Record extracts Start Marker

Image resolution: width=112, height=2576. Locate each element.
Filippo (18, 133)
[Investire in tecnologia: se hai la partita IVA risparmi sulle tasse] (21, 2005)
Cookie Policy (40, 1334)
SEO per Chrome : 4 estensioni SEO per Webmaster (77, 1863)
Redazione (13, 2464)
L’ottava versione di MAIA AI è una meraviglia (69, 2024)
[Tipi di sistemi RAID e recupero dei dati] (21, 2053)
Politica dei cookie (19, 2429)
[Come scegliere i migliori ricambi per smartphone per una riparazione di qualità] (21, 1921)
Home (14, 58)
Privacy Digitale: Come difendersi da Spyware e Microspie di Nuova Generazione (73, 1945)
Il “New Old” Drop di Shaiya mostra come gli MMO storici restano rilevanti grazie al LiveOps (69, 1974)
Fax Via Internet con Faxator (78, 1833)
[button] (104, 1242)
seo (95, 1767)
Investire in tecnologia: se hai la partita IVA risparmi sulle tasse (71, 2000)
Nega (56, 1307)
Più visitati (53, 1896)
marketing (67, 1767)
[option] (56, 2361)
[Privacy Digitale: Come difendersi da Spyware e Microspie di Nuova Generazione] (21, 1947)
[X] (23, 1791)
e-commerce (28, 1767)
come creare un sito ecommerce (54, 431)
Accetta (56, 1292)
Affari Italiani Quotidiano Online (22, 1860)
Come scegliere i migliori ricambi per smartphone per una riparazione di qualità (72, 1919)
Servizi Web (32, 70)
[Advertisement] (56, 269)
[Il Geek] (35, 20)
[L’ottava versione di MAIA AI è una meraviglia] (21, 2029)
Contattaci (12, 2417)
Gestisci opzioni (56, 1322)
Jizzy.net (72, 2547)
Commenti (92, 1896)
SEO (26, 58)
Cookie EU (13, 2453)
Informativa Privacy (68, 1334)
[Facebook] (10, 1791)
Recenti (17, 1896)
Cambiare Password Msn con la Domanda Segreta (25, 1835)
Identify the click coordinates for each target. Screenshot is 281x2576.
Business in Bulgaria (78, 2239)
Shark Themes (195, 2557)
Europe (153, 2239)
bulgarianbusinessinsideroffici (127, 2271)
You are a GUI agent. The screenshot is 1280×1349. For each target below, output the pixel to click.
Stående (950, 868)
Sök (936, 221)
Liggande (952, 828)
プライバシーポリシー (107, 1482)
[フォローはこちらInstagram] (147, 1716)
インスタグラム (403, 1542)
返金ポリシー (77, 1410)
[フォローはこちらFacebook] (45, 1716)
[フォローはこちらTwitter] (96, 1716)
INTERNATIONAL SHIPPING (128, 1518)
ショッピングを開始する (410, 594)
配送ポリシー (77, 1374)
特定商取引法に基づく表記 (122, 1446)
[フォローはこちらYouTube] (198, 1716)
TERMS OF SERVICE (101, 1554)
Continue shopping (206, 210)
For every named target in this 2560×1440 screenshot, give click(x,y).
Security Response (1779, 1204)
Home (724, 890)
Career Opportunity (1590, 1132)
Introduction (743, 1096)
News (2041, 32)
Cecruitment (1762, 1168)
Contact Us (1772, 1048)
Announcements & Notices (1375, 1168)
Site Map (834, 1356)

Record extracts End Marker

▶ Problem: Copy the records above exactly as they appear.

▶ Task response:
Image resolution: width=112, height=2576. Locate each element.
Filippo (18, 133)
[Investire in tecnologia: se hai la partita IVA risparmi sulle tasse] (21, 2005)
Cookie Policy (40, 1334)
SEO per Chrome : 4 estensioni SEO per Webmaster (77, 1863)
Redazione (13, 2464)
L’ottava versione di MAIA AI è una meraviglia (69, 2024)
[Tipi di sistemi RAID e recupero dei dati] (21, 2053)
Politica dei cookie (19, 2429)
[Come scegliere i migliori ricambi per smartphone per una riparazione di qualità] (21, 1921)
Home (14, 58)
Privacy Digitale: Come difendersi da Spyware e Microspie di Nuova Generazione (73, 1945)
Il “New Old” Drop di Shaiya mostra come gli MMO storici restano rilevanti grazie al LiveOps (69, 1974)
Fax Via Internet con Faxator (78, 1833)
[button] (104, 1242)
seo (95, 1767)
Investire in tecnologia: se hai la partita IVA risparmi sulle tasse (71, 2000)
Nega (56, 1307)
Più visitati (53, 1896)
marketing (67, 1767)
[option] (56, 2361)
[Privacy Digitale: Come difendersi da Spyware e Microspie di Nuova Generazione] (21, 1947)
[X] (23, 1791)
e-commerce (28, 1767)
come creare un sito ecommerce (54, 431)
Accetta (56, 1292)
Affari Italiani Quotidiano Online (22, 1860)
Come scegliere i migliori ricambi per smartphone per una riparazione di qualità (72, 1919)
Servizi Web (32, 70)
[Advertisement] (56, 269)
[Il Geek] (35, 20)
[L’ottava versione di MAIA AI è una meraviglia] (21, 2029)
Contattaci (12, 2417)
Gestisci opzioni (56, 1322)
Jizzy.net (72, 2547)
Commenti (92, 1896)
SEO (26, 58)
Cookie EU (13, 2453)
Informativa Privacy (68, 1334)
[Facebook] (10, 1791)
Recenti (17, 1896)
Cambiare Password Msn con la Domanda Segreta (25, 1835)
Identify the click coordinates for each target. Screenshot is 281x2576.
Business in Bulgaria (78, 2239)
Shark Themes (195, 2557)
Europe (153, 2239)
bulgarianbusinessinsideroffici (127, 2271)
You are a GUI agent. The screenshot is 1280×1349. For each target below, output the pixel to click.
Stående (950, 868)
Sök (936, 221)
Liggande (952, 828)
プライバシーポリシー (107, 1482)
[フォローはこちらInstagram] (147, 1716)
インスタグラム (403, 1542)
返金ポリシー (77, 1410)
[フォローはこちらFacebook] (45, 1716)
[フォローはこちらTwitter] (96, 1716)
INTERNATIONAL SHIPPING (128, 1518)
ショッピングを開始する (410, 594)
配送ポリシー (77, 1374)
特定商取引法に基づく表記 (122, 1446)
[フォローはこちらYouTube] (198, 1716)
TERMS OF SERVICE (101, 1554)
Continue shopping (206, 210)
For every named target in this 2560×1440 screenshot, give click(x,y).
Security Response (1779, 1204)
Home (724, 890)
Career Opportunity (1590, 1132)
Introduction (743, 1096)
News (2041, 32)
Cecruitment (1762, 1168)
Contact Us (1772, 1048)
Announcements & Notices (1375, 1168)
Site Map (834, 1356)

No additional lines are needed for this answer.